By  · Published on July 21st, 2014

Fantasia 2014

Fantasia International Film Festival 2014 runs July 17 to August 6. Follow all of our coverage here.

Blaire (Shelley Hennig) is online chatting with her boyfriend Mitch (Moses Jacob Storm) while they wait for their other four friends to join. The couple takes a brief stab at cyber-sex before they’re interrupted by the gang, but something isn’t right with their Skype connection. A seventh person is on the call. No one knows who it is, the person isn’t speaking and nothing they do seems to get rid of it. They soon discover the mystery caller’s motive has something to do with the suicide of a girl named Laura Barnes exactly one year ago.

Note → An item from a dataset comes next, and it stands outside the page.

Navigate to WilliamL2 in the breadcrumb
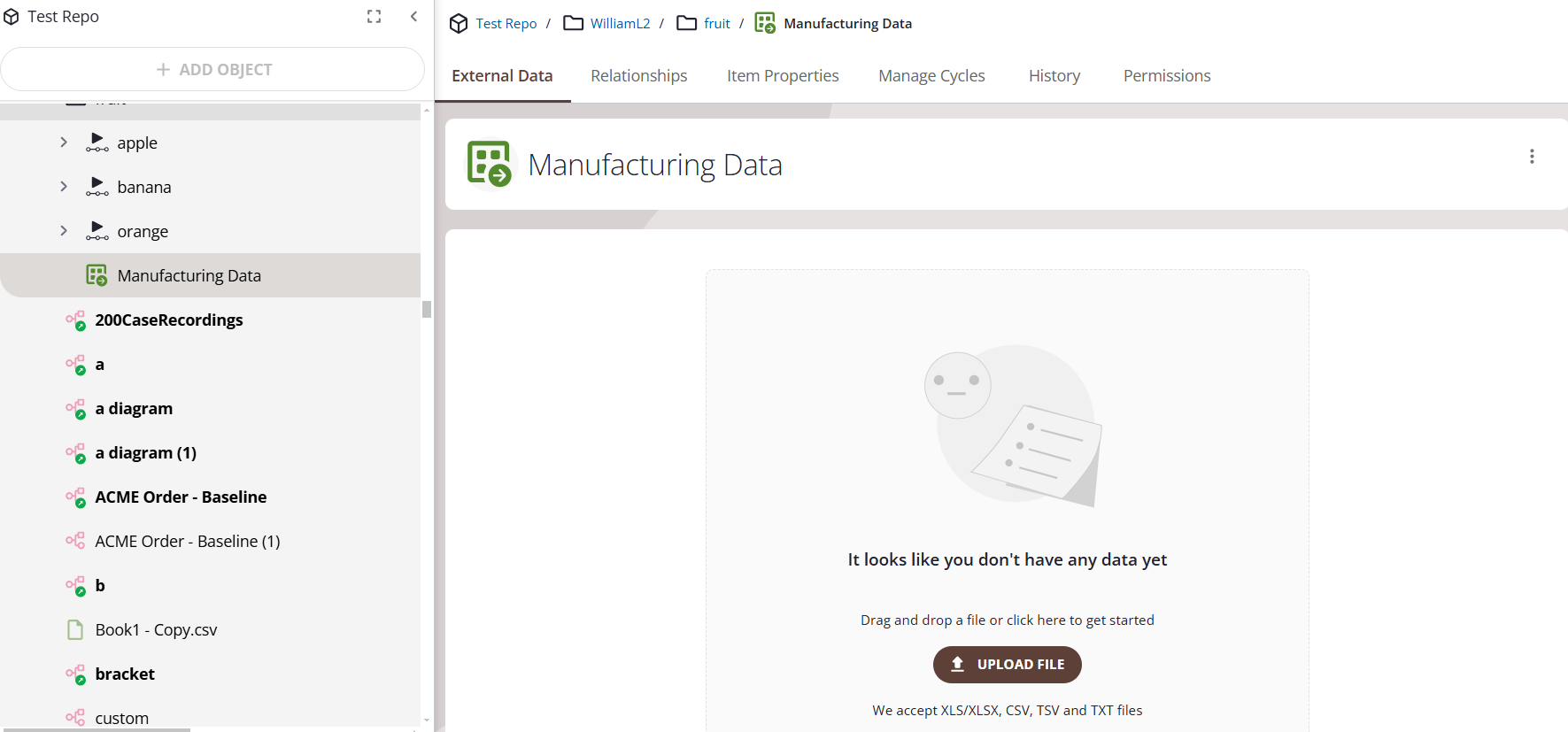Viewport: 1568px width, 732px height. tap(620, 24)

Once the caller starts communicating it’s with death threats, shocking revelations and the seeming control of each person’s computer. Attempts to disconnect or reach outside help are squashed, efforts to delete certain pictures or accounts are made impossible and ultimately the six friends are forced to face just how tenuous their friendships truly are as they come face to face with the guilt of past misdeeds.

Cybernatural uses a similar format to the recently released The Den, but it does so to tell a very different story. We see only what appears on Blaire’s laptop screen, and nothing else, but in those dozens of windows and tabs a tale of cruelty, failed relationships and revenge unfolds. This sounds terrible I know, but you’ll just have to trust me here. It’s a slickly made production that serves to enhance the story as things play out with visuals that are both familiar and foreign to the social media addicts and film lovers in us all.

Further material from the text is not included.